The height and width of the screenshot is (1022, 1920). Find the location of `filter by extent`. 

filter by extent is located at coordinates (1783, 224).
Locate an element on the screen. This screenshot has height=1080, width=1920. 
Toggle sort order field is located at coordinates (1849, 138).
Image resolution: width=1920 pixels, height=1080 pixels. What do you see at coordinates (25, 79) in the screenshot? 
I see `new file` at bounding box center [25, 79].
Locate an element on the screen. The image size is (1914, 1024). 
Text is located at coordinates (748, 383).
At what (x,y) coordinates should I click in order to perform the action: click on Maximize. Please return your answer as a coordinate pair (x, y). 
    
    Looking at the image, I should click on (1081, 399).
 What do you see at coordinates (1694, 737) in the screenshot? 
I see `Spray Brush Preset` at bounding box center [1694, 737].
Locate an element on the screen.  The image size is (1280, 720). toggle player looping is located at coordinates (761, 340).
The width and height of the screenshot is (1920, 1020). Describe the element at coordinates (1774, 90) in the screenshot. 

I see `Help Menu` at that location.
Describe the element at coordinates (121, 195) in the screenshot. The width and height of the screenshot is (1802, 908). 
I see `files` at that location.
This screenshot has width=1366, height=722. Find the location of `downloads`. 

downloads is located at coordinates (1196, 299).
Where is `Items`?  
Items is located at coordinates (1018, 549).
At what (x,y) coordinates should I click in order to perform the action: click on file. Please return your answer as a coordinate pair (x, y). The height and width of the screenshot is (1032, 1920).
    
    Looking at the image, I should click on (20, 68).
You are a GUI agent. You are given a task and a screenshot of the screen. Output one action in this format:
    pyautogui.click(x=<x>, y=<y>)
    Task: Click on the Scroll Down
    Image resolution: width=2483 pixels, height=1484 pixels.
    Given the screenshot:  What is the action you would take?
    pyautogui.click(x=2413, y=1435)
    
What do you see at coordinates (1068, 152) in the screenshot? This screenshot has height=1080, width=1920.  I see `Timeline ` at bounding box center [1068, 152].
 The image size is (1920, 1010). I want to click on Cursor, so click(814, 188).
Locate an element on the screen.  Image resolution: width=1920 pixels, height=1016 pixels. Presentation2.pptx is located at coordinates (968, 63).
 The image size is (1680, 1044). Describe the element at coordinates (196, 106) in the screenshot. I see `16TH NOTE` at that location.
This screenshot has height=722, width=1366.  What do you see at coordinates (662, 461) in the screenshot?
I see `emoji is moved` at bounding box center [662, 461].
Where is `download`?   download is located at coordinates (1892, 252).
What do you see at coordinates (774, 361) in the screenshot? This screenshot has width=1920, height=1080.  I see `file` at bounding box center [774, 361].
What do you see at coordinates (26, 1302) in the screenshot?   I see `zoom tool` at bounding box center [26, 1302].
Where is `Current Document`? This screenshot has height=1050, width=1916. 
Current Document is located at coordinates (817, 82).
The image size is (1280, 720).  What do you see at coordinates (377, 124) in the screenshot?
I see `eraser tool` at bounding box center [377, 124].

------------------------

Task instructions: Reproduce verbatim the lines of the records above, starting at the line that contains "is (1032, 1920)." and stopping after the line that contains "Looking at the image, I should click on (20, 68).".

Response to the exercise:
At what (x,y) coordinates should I click in order to perform the action: click on file. Please return your answer as a coordinate pair (x, y). The height and width of the screenshot is (1032, 1920).
    
    Looking at the image, I should click on (20, 68).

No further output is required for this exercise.